== Provided records

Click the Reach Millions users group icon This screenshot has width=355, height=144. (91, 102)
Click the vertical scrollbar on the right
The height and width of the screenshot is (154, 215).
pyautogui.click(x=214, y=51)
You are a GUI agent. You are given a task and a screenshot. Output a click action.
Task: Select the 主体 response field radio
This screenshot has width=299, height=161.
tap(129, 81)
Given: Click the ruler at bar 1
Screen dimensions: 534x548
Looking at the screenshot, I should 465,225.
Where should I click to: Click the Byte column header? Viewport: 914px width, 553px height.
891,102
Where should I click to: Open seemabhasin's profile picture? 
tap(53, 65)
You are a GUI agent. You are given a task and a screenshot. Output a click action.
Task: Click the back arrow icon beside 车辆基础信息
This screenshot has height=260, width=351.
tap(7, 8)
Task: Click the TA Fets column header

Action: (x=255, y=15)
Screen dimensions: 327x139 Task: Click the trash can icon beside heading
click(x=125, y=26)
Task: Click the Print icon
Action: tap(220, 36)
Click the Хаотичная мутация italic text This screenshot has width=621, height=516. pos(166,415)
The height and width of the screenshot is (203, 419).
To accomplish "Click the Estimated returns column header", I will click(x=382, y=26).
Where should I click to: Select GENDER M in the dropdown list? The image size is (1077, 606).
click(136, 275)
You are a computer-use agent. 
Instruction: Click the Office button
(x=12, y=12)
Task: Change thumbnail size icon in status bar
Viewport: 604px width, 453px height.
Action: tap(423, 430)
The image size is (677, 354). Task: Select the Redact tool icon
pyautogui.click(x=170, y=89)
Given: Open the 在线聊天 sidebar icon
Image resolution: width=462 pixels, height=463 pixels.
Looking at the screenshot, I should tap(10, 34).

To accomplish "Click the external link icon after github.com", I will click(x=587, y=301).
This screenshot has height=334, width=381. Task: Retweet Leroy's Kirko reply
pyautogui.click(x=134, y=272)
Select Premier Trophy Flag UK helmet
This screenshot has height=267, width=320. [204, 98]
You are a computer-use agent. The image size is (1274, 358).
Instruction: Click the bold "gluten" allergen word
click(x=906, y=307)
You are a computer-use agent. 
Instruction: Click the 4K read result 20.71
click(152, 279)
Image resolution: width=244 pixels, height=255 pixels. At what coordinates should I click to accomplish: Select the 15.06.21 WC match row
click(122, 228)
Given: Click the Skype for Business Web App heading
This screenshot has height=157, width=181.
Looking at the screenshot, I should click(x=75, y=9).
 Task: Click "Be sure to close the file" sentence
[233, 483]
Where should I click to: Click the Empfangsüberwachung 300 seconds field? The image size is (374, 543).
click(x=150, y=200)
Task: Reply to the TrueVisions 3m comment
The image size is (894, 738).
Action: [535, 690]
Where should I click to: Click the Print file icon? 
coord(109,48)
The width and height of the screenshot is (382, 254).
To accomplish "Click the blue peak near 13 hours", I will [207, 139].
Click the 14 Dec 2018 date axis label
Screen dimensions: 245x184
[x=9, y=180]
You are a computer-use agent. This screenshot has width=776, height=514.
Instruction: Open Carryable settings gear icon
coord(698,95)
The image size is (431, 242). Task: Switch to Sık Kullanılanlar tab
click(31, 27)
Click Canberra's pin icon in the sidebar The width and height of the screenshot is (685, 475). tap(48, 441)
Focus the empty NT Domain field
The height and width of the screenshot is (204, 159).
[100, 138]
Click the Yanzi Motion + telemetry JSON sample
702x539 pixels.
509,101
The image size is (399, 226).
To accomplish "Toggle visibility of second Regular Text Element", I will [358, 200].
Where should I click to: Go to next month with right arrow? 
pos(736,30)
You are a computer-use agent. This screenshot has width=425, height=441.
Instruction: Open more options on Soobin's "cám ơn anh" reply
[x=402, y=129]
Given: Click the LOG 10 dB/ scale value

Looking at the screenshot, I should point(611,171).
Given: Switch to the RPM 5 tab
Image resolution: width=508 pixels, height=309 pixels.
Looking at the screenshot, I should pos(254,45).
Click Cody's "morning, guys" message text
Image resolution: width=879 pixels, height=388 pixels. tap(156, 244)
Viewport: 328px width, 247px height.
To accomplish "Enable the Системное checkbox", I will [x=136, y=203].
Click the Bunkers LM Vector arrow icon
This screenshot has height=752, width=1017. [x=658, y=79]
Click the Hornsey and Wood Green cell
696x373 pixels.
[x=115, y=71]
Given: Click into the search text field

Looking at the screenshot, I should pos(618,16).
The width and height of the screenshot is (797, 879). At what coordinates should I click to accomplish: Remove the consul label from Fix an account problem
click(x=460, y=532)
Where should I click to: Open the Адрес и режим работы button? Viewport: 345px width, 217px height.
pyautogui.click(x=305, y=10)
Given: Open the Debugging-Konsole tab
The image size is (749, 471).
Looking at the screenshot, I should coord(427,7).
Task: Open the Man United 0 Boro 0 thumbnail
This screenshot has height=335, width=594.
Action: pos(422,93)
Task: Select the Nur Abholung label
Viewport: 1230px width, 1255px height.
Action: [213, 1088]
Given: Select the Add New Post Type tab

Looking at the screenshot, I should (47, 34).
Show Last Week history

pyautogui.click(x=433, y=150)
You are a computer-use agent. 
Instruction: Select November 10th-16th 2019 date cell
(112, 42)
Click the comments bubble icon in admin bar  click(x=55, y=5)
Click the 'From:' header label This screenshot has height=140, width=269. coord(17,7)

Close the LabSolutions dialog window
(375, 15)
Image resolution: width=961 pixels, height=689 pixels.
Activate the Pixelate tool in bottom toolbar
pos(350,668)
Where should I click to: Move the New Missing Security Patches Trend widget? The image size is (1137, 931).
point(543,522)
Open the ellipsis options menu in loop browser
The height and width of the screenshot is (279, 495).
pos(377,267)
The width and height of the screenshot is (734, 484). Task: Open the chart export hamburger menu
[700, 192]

====

Exercise ::
Retype every line of the data, keeping each one exactly as it is.

Your response ::
Click the Reach Millions users group icon This screenshot has width=355, height=144. (91, 102)
Click the vertical scrollbar on the right
The height and width of the screenshot is (154, 215).
pyautogui.click(x=214, y=51)
You are a GUI agent. You are given a task and a screenshot. Output a click action.
Task: Select the 主体 response field radio
This screenshot has width=299, height=161.
tap(129, 81)
Given: Click the ruler at bar 1
Screen dimensions: 534x548
Looking at the screenshot, I should 465,225.
Where should I click to: Click the Byte column header? Viewport: 914px width, 553px height.
891,102
Where should I click to: Open seemabhasin's profile picture? 
tap(53, 65)
You are a GUI agent. You are given a task and a screenshot. Output a click action.
Task: Click the back arrow icon beside 车辆基础信息
This screenshot has height=260, width=351.
tap(7, 8)
Task: Click the TA Fets column header

Action: (x=255, y=15)
Screen dimensions: 327x139 Task: Click the trash can icon beside heading
click(x=125, y=26)
Task: Click the Print icon
Action: tap(220, 36)
Click the Хаотичная мутация italic text This screenshot has width=621, height=516. pos(166,415)
The height and width of the screenshot is (203, 419).
To accomplish "Click the Estimated returns column header", I will click(x=382, y=26).
Where should I click to: Select GENDER M in the dropdown list? The image size is (1077, 606).
click(136, 275)
You are a computer-use agent. 
Instruction: Click the Office button
(x=12, y=12)
Task: Change thumbnail size icon in status bar
Viewport: 604px width, 453px height.
Action: tap(423, 430)
The image size is (677, 354). Task: Select the Redact tool icon
pyautogui.click(x=170, y=89)
Given: Open the 在线聊天 sidebar icon
Image resolution: width=462 pixels, height=463 pixels.
Looking at the screenshot, I should tap(10, 34).

To accomplish "Click the external link icon after github.com", I will click(x=587, y=301).
This screenshot has height=334, width=381. Task: Retweet Leroy's Kirko reply
pyautogui.click(x=134, y=272)
Select Premier Trophy Flag UK helmet
This screenshot has height=267, width=320. [204, 98]
You are a computer-use agent. The image size is (1274, 358).
Instruction: Click the bold "gluten" allergen word
click(x=906, y=307)
You are a computer-use agent. 
Instruction: Click the 4K read result 20.71
click(152, 279)
Image resolution: width=244 pixels, height=255 pixels. At what coordinates should I click to accomplish: Select the 15.06.21 WC match row
click(122, 228)
Given: Click the Skype for Business Web App heading
This screenshot has height=157, width=181.
Looking at the screenshot, I should click(x=75, y=9).
 Task: Click "Be sure to close the file" sentence
[233, 483]
Where should I click to: Click the Empfangsüberwachung 300 seconds field? The image size is (374, 543).
click(x=150, y=200)
Task: Reply to the TrueVisions 3m comment
The image size is (894, 738).
Action: [535, 690]
Where should I click to: Click the Print file icon? 
coord(109,48)
The width and height of the screenshot is (382, 254).
To accomplish "Click the blue peak near 13 hours", I will [207, 139].
Click the 14 Dec 2018 date axis label
Screen dimensions: 245x184
[x=9, y=180]
You are a computer-use agent. This screenshot has width=776, height=514.
Instruction: Open Carryable settings gear icon
coord(698,95)
The image size is (431, 242). Task: Switch to Sık Kullanılanlar tab
click(31, 27)
Click Canberra's pin icon in the sidebar The width and height of the screenshot is (685, 475). tap(48, 441)
Focus the empty NT Domain field
The height and width of the screenshot is (204, 159).
[100, 138]
Click the Yanzi Motion + telemetry JSON sample
702x539 pixels.
509,101
The image size is (399, 226).
To accomplish "Toggle visibility of second Regular Text Element", I will [358, 200].
Where should I click to: Go to next month with right arrow? 
pos(736,30)
You are a computer-use agent. This screenshot has width=425, height=441.
Instruction: Open more options on Soobin's "cám ơn anh" reply
[x=402, y=129]
Given: Click the LOG 10 dB/ scale value

Looking at the screenshot, I should point(611,171).
Given: Switch to the RPM 5 tab
Image resolution: width=508 pixels, height=309 pixels.
Looking at the screenshot, I should pos(254,45).
Click Cody's "morning, guys" message text
Image resolution: width=879 pixels, height=388 pixels. tap(156, 244)
Viewport: 328px width, 247px height.
To accomplish "Enable the Системное checkbox", I will [x=136, y=203].
Click the Bunkers LM Vector arrow icon
This screenshot has height=752, width=1017. [x=658, y=79]
Click the Hornsey and Wood Green cell
696x373 pixels.
[x=115, y=71]
Given: Click into the search text field

Looking at the screenshot, I should pos(618,16).
The width and height of the screenshot is (797, 879). At what coordinates should I click to accomplish: Remove the consul label from Fix an account problem
click(x=460, y=532)
Where should I click to: Open the Адрес и режим работы button? Viewport: 345px width, 217px height.
pyautogui.click(x=305, y=10)
Given: Open the Debugging-Konsole tab
The image size is (749, 471).
Looking at the screenshot, I should coord(427,7).
Task: Open the Man United 0 Boro 0 thumbnail
This screenshot has height=335, width=594.
Action: pos(422,93)
Task: Select the Nur Abholung label
Viewport: 1230px width, 1255px height.
Action: [213, 1088]
Given: Select the Add New Post Type tab

Looking at the screenshot, I should (47, 34).
Show Last Week history

pyautogui.click(x=433, y=150)
You are a computer-use agent. 
Instruction: Select November 10th-16th 2019 date cell
(112, 42)
Click the comments bubble icon in admin bar  click(x=55, y=5)
Click the 'From:' header label This screenshot has height=140, width=269. coord(17,7)

Close the LabSolutions dialog window
(375, 15)
Image resolution: width=961 pixels, height=689 pixels.
Activate the Pixelate tool in bottom toolbar
pos(350,668)
Where should I click to: Move the New Missing Security Patches Trend widget? The image size is (1137, 931).
point(543,522)
Open the ellipsis options menu in loop browser
The height and width of the screenshot is (279, 495).
pos(377,267)
The width and height of the screenshot is (734, 484). Task: Open the chart export hamburger menu
[700, 192]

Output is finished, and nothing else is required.